Reproduce the data verbatim from the line containing "Given: Uncheck the" up to and including the line containing "click(440, 202)", omitting the pictures from your answer.

=== Records ===

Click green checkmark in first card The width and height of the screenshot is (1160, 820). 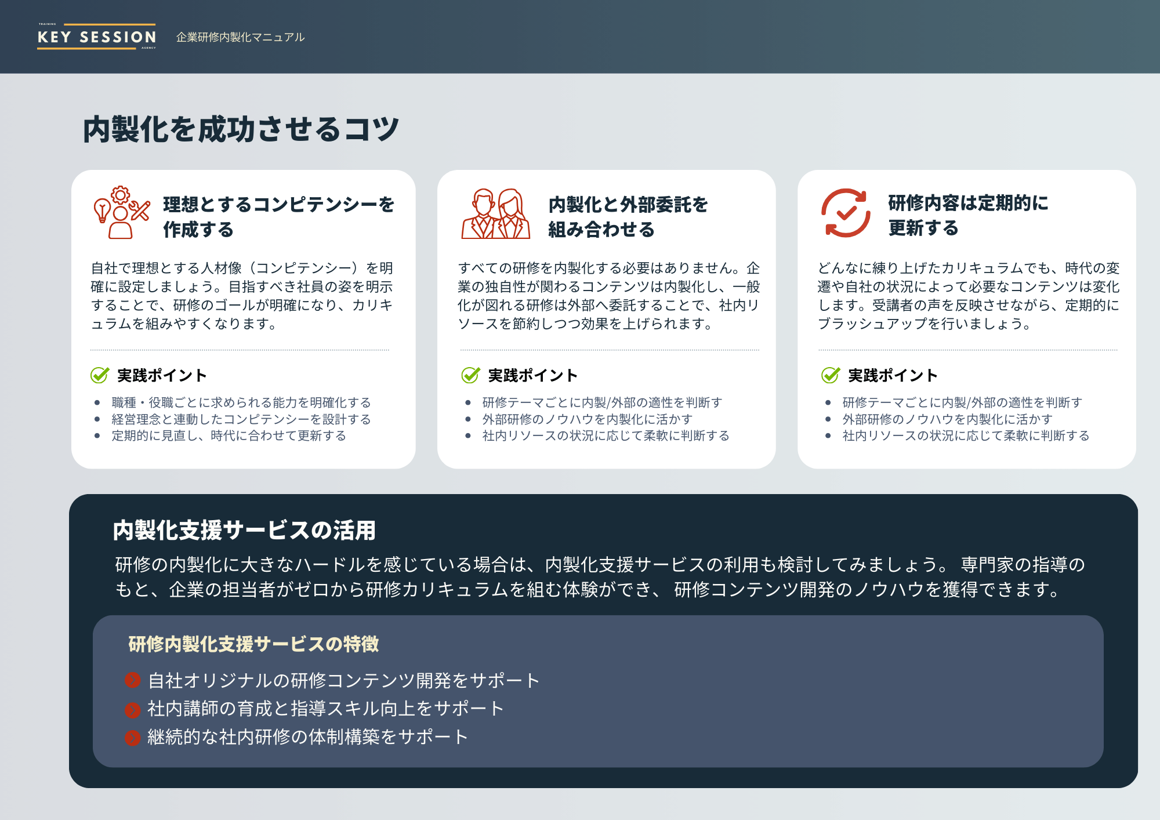100,375
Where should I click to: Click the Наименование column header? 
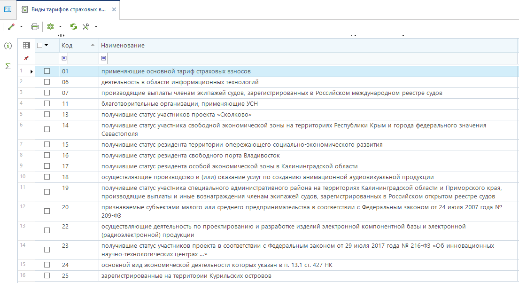pyautogui.click(x=122, y=45)
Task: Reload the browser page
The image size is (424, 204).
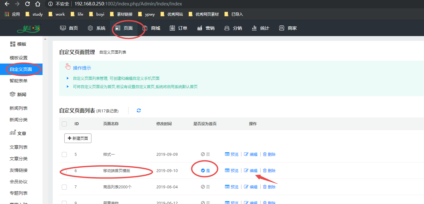Action: 27,4
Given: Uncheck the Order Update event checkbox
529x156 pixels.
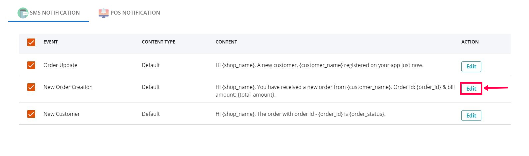Looking at the screenshot, I should tap(31, 65).
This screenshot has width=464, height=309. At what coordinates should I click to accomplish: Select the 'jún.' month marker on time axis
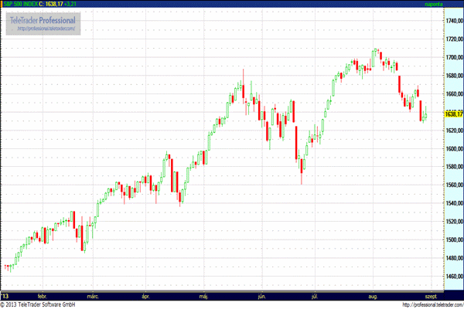point(261,295)
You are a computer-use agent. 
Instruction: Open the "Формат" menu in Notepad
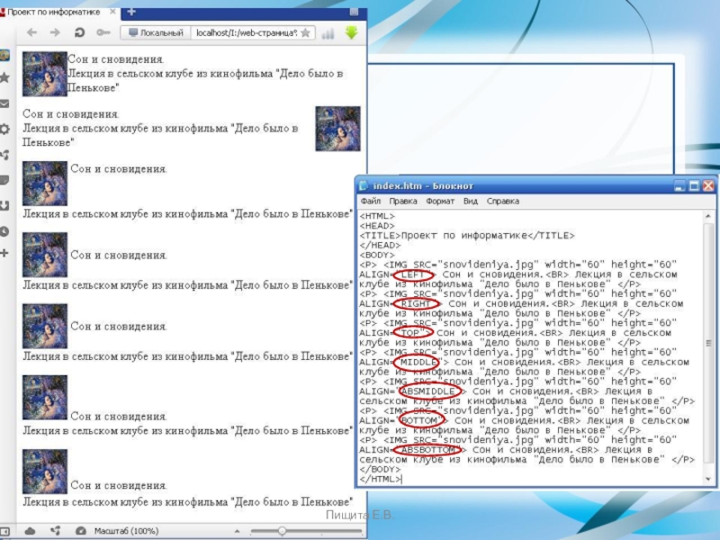click(440, 202)
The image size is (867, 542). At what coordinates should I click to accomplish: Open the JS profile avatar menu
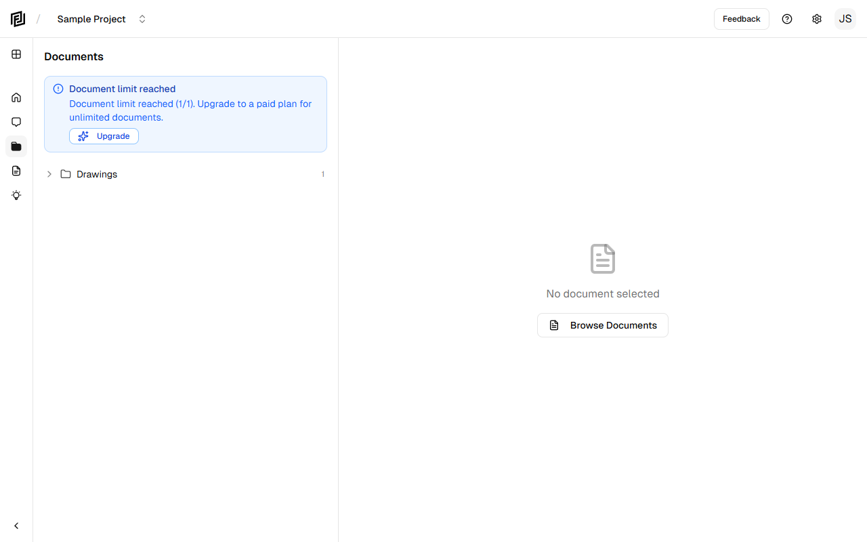click(845, 19)
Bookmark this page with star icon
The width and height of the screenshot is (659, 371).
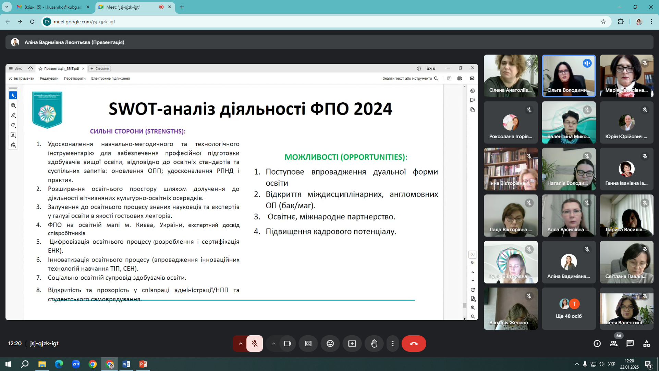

===

Answer for the task
Given: Uncheck the Order Update event checkbox
529x156 pixels.
Looking at the screenshot, I should tap(31, 65).
This screenshot has width=464, height=309. At what coordinates should I click to accomplish: Select the 'jún.' month marker on time axis
point(261,295)
You are a computer-use agent. 
Instruction: Open the "Формат" menu in Notepad
click(440, 202)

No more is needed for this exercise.